* **Documento**:
◆ ◆ ◆ ◆ ◆ ◆ ◆
15 de outubro 2014

Povos Pankararu e Xokó finalizam a primeira etapa do processo de elaboração dos seus PGTAs

As atividades entre os Pankararu e os Xokó incluíram oficinas de mapeamento com caminhadas pelos territórios e conversas com os anciões e conhecedores de assuntos específicos.

Terminaram no final de setembro, as ações de mapeamento territorial e ambiental das Terras Indígenas (TIs) Entre Serras, do povo Pankararu, em Pernambuco, e Caiçara/Ilha de São Pedro, do povo Xokó, em Sergipe. As atividades estão sendo conduzidas pela Anaí (Associação Nacional de Ação Indigenista), que por meio de uma parceria com o Projeto GATI, Funai, PNUD e GEF, apoia essas TIs na realização de diagnósticos participativos, focados no mapeamento territorial e na elaboração de PGTA’s (Planos de Gestão Ambiental e Territorial). É por meio de ações como essa, que o Projeto GATI e parceiros efetivam suas contribuições no fortalecimento do papel dos indígenas na conservação e proteção da Caatinga, um dos biomas brasileiros com rica biodiversidade, porém extremamente ameaçado pelo desmatamento e uso desenfreado dos recursos naturais, especialmente pelos não indígenas.
◆ ◆ ◆ ◆ ◆ ◆ ◆
* **Extrato de dados**:
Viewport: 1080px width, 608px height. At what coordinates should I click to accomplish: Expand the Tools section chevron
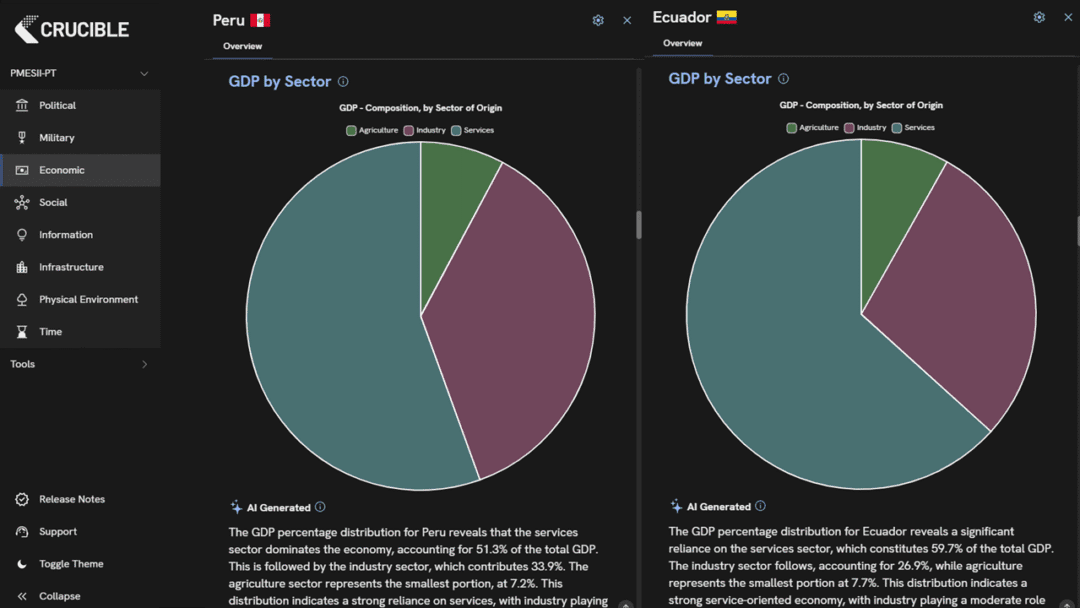(144, 364)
◆ ◆ ◆ ◆ ◆ ◆ ◆
Transcreva do texto sobre os PGTAs tudo o que vai de "15 de outubro" até "de assuntos específicos.", sem alterar nada. Este material é independente do texto sobre os PGTAs.

* **Resposta ao problema**:
15 de outubro 2014

Povos Pankararu e Xokó finalizam a primeira etapa do processo de elaboração dos seus PGTAs

As atividades entre os Pankararu e os Xokó incluíram oficinas de mapeamento com caminhadas pelos territórios e conversas com os anciões e conhecedores de assuntos específicos.